Mi-octobre, une personne incarcérée à la maison d’arrêt de Bois d’Arcy n’a pas pu assister aux obsèques de son père, malgré une autorisation du juge. En cause, l'absence de forces de l'ordre disponibles pour l’escorter. Une situation récurrente qui porte une atteinte grave aux droits fondamentaux des personnes détenues.

« Mon compagnon a perdu son papa la semaine dernière. Nous avions réussi à avoir une autorisation de sortie par le juge d’instruction afin qu’il puisse assister aux funérailles. La directrice avait donné son accord. L’enterrement était aujourd’hui, et une heure avant la cérémonie ils ont prévenu qu’il n’y avait pas assez de personnel pour escorter P. […] Hormis la souffrance de notre deuil, pourquoi infliger aux familles et aux prisonniers une double peine ? Ma colère est immense et je suis très peinée d’imaginer dans quel désarroi P. se trouve, entouré de quatre murs pendant que l’on enterre son papa. Il ne faut pas promettre des choses que l’on ne peut pas réaliser. »

La détresse de cette compagne de détenu s’exprime dans un courrier reçu le 19 octobre dernier à l’OIP. Elle fait malheureusement écho aux témoignages réguliers de personnes détenues empêchées d’assister aux obsèques d’un proche, malgré l’octroi d’une autorisation de sortie exceptionnelle. En août dernier, Monsieur J., incarcéré à Val-de-Reuil, n’a pu assister aux obsèques de son frère malgré une décision de justice favorable. Durant l’été, l’OIP a été alerté de situations similaires pour des personnes détenues à Rennes et à Nantes.

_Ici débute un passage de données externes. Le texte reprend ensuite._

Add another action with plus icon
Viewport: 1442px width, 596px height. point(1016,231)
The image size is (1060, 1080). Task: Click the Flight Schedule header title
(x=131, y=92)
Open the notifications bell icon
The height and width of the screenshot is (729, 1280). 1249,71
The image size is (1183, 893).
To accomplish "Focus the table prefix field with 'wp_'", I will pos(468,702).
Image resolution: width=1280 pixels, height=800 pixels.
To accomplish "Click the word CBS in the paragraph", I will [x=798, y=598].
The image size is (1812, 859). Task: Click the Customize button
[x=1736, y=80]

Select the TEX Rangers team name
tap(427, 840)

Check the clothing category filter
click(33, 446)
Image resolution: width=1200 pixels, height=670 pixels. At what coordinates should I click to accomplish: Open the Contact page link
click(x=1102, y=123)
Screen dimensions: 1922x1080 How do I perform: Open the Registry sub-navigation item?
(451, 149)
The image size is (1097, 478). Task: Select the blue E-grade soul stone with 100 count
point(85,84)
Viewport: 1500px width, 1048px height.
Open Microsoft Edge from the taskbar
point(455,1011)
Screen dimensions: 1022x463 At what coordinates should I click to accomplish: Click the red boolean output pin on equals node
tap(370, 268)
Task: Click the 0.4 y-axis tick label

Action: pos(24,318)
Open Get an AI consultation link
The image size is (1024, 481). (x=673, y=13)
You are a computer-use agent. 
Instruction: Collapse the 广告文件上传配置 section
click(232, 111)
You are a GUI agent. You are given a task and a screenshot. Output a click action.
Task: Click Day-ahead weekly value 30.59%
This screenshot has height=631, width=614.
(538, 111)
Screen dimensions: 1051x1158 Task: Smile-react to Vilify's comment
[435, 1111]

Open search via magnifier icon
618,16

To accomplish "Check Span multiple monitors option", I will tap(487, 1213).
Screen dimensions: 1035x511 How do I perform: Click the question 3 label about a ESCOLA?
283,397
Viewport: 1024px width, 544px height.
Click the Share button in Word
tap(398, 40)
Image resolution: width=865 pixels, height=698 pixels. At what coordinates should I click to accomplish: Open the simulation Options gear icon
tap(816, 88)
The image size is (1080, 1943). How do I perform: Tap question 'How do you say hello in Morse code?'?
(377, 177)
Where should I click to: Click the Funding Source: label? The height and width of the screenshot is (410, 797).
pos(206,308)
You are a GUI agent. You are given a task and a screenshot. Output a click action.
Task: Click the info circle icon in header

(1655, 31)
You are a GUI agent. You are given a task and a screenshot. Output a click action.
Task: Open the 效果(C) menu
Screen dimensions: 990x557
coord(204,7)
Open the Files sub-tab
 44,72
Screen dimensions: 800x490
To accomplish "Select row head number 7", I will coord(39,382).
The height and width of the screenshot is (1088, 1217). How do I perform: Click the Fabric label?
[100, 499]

Pour justifier ces dysfonctionnements, les pouvoirs publics invoquent le plus souvent un « défaut d’escorte » – comprendre le manque de surveillants ou de forces de l’ordre disponibles pour l’extraction. En 2016 déjà, la Contrôleure générale des lieux de privation de liberté (CGLPL), Adeline Hazan, soulignait l’ampleur du phénomène. Et remarquait : « Les difficultés invoquées sont alors le manque d’effectif ou l’insuffisance du temps imparti pour planifier les escortes. Or, ces autorisations sont la plupart du temps accordées à l’occasion d’événements exceptionnels tels qu’un décès ou une naissance, par nature non planifiés. »[1]

Plus inquiétant : d’après la CGLPL, il ne serait pas rare que des juges, anticipant les problèmes d’organisation des escortes, refusent d’emblée des autorisations de sortie. « Dans certains ressorts, la juridiction d’application des peines s’adapte en réservant expressément sa décision d’octroi de l’autorisation demandée à la disponibilité des escortes – décision que j’estime également susceptible de porter atteinte aux droits des personnes concernées », remarque Adeline Hazan [2].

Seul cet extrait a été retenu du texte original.